■ Extracted material
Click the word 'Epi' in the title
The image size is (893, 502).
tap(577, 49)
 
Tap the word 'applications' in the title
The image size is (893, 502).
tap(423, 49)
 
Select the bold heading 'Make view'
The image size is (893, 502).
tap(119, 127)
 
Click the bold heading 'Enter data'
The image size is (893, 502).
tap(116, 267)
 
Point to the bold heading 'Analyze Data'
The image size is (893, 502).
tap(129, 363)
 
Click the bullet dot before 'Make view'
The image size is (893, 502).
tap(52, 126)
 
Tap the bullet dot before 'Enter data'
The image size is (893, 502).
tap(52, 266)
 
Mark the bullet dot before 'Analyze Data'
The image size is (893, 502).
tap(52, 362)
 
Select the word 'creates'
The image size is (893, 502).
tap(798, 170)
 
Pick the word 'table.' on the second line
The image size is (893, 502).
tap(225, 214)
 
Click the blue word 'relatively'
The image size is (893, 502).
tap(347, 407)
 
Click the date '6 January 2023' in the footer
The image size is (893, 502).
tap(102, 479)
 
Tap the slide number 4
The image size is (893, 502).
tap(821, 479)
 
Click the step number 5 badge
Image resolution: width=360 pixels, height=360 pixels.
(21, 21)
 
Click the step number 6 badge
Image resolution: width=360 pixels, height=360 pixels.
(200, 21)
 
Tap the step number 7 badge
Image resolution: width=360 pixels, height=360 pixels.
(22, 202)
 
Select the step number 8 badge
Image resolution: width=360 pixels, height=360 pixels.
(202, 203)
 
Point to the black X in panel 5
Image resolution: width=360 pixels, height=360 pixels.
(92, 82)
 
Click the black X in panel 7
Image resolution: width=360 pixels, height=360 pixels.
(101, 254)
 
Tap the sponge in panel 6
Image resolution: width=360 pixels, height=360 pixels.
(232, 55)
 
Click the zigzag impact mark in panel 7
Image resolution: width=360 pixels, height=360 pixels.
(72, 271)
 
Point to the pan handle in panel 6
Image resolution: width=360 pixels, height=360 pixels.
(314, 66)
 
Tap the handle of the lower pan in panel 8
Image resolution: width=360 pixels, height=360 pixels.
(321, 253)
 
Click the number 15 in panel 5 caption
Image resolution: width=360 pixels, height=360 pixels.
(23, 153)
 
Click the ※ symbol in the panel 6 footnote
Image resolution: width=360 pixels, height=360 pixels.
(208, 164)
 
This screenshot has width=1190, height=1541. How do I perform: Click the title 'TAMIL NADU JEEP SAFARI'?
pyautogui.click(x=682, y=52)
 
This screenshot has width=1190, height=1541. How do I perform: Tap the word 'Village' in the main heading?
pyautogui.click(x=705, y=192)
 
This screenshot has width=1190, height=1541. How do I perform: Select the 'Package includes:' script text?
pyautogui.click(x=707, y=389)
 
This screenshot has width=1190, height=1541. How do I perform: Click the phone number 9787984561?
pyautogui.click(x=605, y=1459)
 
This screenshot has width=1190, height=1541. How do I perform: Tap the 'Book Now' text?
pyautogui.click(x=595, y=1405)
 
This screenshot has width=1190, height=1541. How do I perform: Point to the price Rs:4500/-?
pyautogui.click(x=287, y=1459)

■ Aim
Format everything from the entry containing "Click the bullet dot before 'Make view'" down to the entry containing "tap(347, 407)" as a JSON list of strings, with one string per line and blank lines omitted.

■ Solution for this problem
[
  "Click the bullet dot before 'Make view'",
  "The image size is (893, 502).",
  "tap(52, 126)",
  "Tap the bullet dot before 'Enter data'",
  "The image size is (893, 502).",
  "tap(52, 266)",
  "Mark the bullet dot before 'Analyze Data'",
  "The image size is (893, 502).",
  "tap(52, 362)",
  "Select the word 'creates'",
  "The image size is (893, 502).",
  "tap(798, 170)",
  "Pick the word 'table.' on the second line",
  "The image size is (893, 502).",
  "tap(225, 214)",
  "Click the blue word 'relatively'",
  "The image size is (893, 502).",
  "tap(347, 407)"
]